E como está o planejamento editorial diante da difícil experiência?

Apesar desta difícil experiência que vivemos, conseguimos fechar o ano com os projetos editoriais de 2024 todos realizados. Em 2025 já iremos começar o ano com muitas novidades.  

Que tipo de nova visão foi acrescentada diante dos fatos que nos surpreenderam a todos?

A experiência das enchentes trouxe uma nova visão repleta de consciência e adaptação, percebemos que é essencial não apenas preservar o conteúdo, mas diversificar as formas de acesso e distribuição. A digitalização de acervos, a ampliação do alcance online e o investimento em plataformas de leitura digital ganharam um novo valor, não apenas como estratégias de mercado, mas como formas de proteger e democratizar o acesso ao conhecimento.

Além disso, o setor passou a enxergar a resiliência de maneira mais ampla, compreendendo que ela se constrói em rede. A solidariedade que emergiu entre as editoras, leitores, e até outros setores culturais reforçou a importância de uma atuação coletiva diante de crises. Essa nova visão também fortaleceu o compromisso de preservar a cultura como um bem comum, resgatando a certeza de que, mesmo diante dos imprevistos mais difíceis, que o bom livro são forças indestrutíveis que sempre encontrarão meios de resistir e florescer.
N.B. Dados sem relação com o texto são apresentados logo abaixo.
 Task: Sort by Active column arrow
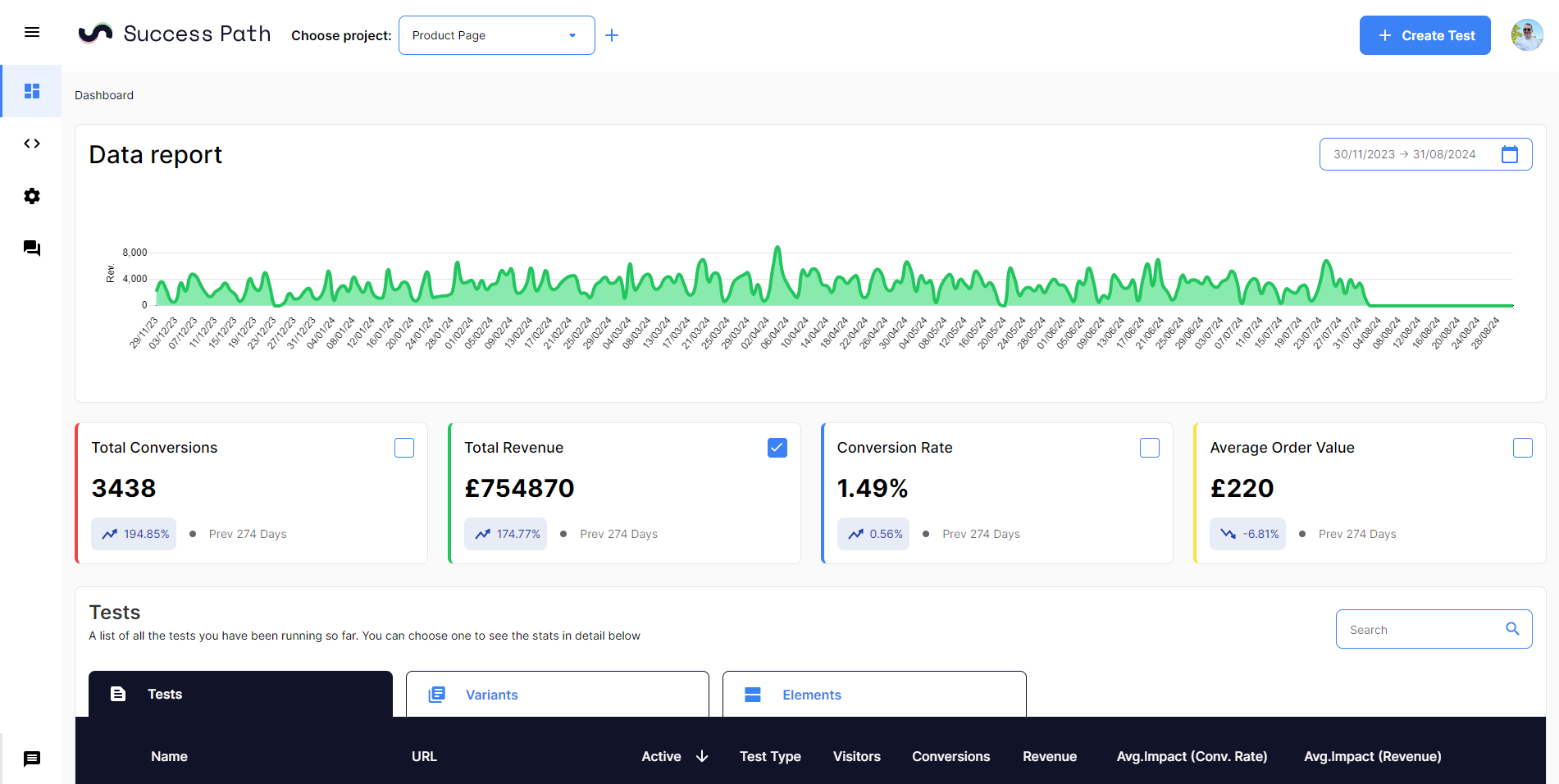click(702, 756)
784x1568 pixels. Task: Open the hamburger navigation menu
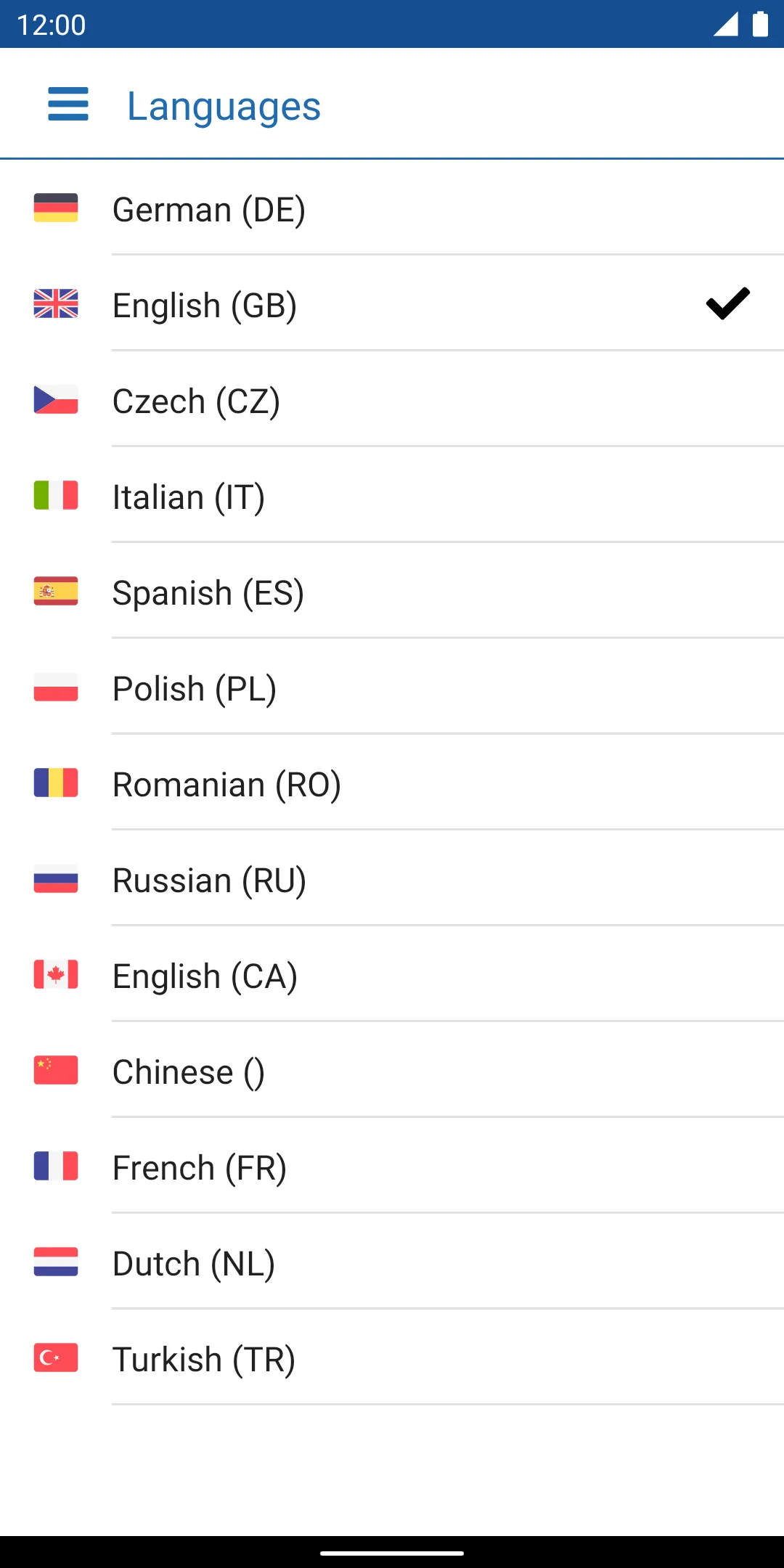tap(68, 105)
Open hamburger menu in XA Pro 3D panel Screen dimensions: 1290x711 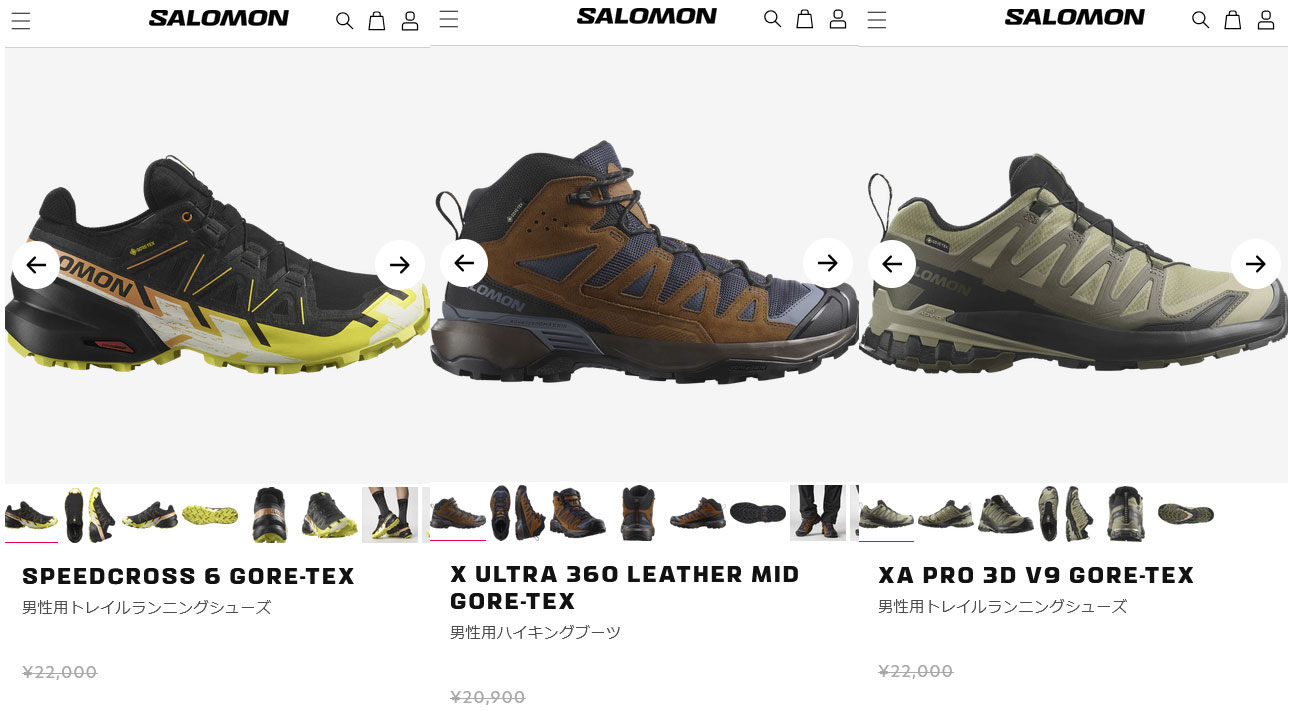pos(877,20)
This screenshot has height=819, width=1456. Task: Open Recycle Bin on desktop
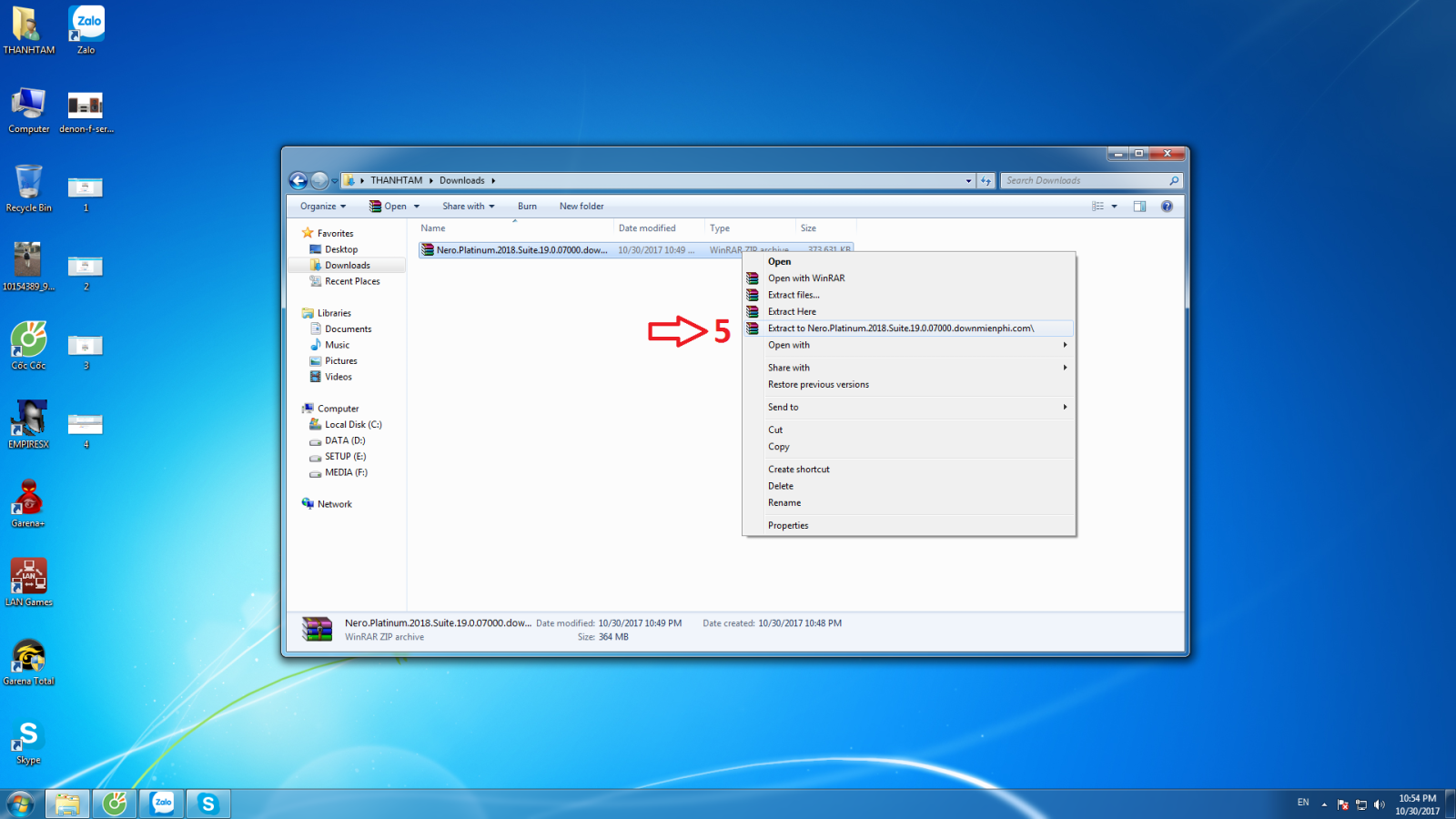click(28, 188)
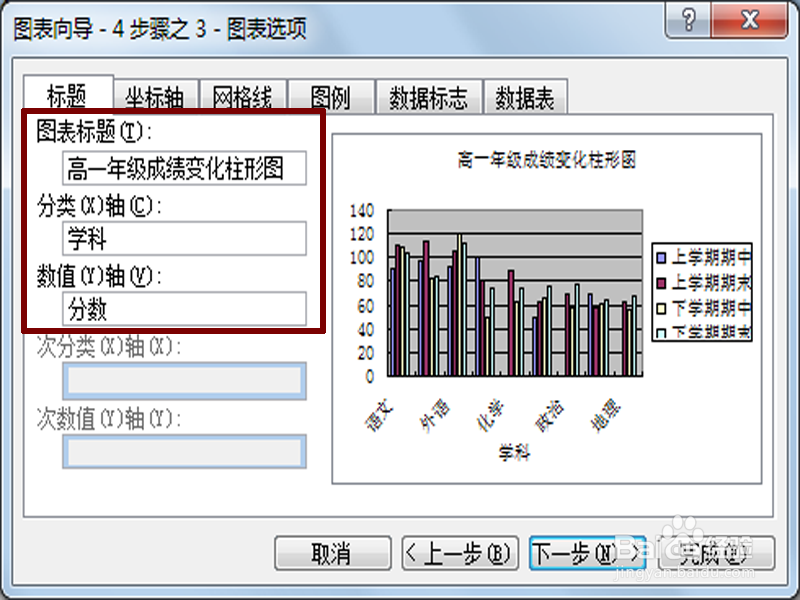
Task: Select the 分类(X)轴 input field
Action: click(185, 238)
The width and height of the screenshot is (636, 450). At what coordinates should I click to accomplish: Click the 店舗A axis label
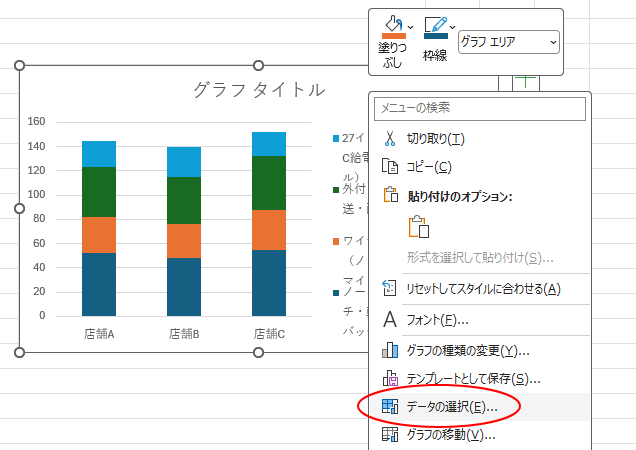click(x=99, y=334)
Algo mais que gostaria de acrescentar?

Uma maneira poderosa de apoiar as entidades que sofreram com este desastre climático nessa jornada de recuperação é simples e acessível: comprando livros. Cada livro adquirido representa não só um gesto de solidariedade, mas uma contribuição direta para a continuidade de suas operações e para a preservação do livro

Suas palavras finais.

A lição final é que cada perda fortalece a determinação de não apenas publicar livros, mas de garantir que essas histórias resistam, adaptando-se ao que for preciso para que as próximas gerações possam continuar a desfrutar e a aprender com elas. A resiliência que nasceu dessa experiência dolorosa se tornou uma marca, lembrando que o livro é um bem inestimável, e que a missão de o preservar transcende qualquer dificuldade.